Ce contexte a donné lieu à un réalignement des forces sociales dans des alliances.Entretemps nous assistons aux déplacements forcés des couches populaires et celles des classes moyennes ainsi que des fractions de la bourgeoisie.Ils sont tous à la remorque et enclins à s’émigrer en grand nombre. La décapitalisation de ces groupes devient une évidence.Ainsi survient l’Accord politique du 21 décembre 2022 qui rejoint le plein appui du secteur privé, des secteurs du GORE GROUP et des organisations internationales, de fractions  de l’opposition d’avant le 11 septembre 2021 de toutes tendances politiques.

La nouvelle conjoncture favorise la reprise active des luttes syndicales des ouvriers , des enseignants et des transporteurs. La presse joue de plus en plus un rôle proactif dans la dénonciation de conditions d’insécurité. L’opinion publique tend à fustiger les banques dans leur pratique spéculative de la vente des devises étrangères. Des remous et oppositions sont constatés dans l’appel à la formation du Conseil Electoral Provisoire par divers secteurs de la société civile. Entretemps la tendance du secteur bancaire est défensive face aux hostilités ouvertes des épargnants de dollars américains refusés du retrait dans leur monnaie de dépôt. Il y a aussi lieu de noter les sanctions internationales contre de politiciens, membres du secteur des affaires , parlementaires et personnalités qui financent et alimentent l’insécurité et la prolifération des gangs armés.

Ainsi survient la rébellion , puis, et l’appropriation du droit à l’autodéfense active et responsable depuis l’évènement de Canapé Vert.
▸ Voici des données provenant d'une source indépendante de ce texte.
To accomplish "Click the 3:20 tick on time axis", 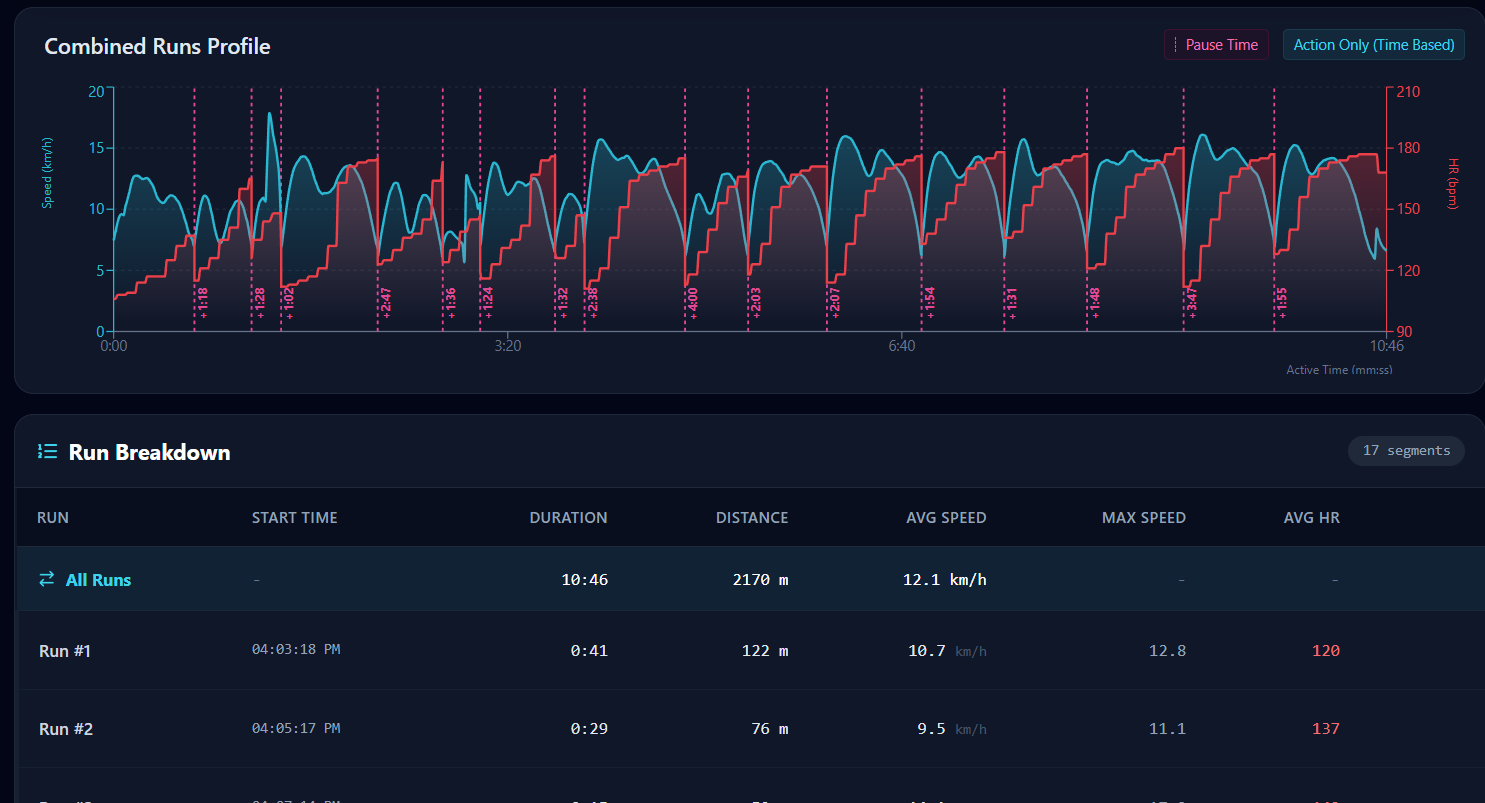I will [508, 346].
La reprise des luttes syndicales est aussi de la partie.Quelques intellectuels font une percée dans des analyses crues de l’État de violence en exercice et de l’instauration d’une économie criminelle en Haïti pour appréhender la présence de gangs.Toutefois la corrélation de forces sociales  prévaut quand s’agitent des forces réactionnaires, mafieuses et criminelles dans leur élan de retour au projet de prolifération de gangs, à la répression des manifestations des ouvriers, aux tentatives de retrait de forces policières à l’accompagnement de brigades populaires de sécurité.

 

Hancy PIERRE, citoyen engagé

 

Repères bibliographiques

-CARDH,”Rapports kidnapping”,  janvier, février et mars 2023, Bulletin #11, 4 avril 2023.

-Hancy Pierre, “l’expérience politique haïtienne  du 17 octobre 2019 au 7 février 2021 “, in Le Nouvelliste du 11 février 2021.

-Hancy Pierre,”Haïti: l’État prédateur sur la sellette , le cri de la rupture du peuple”, in Le Nouvelliste, 11 novembre 2019.

-Hancy Pierre, “le mouvement populaire : de l’endiguement à la révolte”,in Le Nouvelliste du 6 septembre 2022.

-Helio Gaillardo, Fundamentos de formacion politica.Analisis de conyuntura, Editorial DEI, Costa Rica, 1988.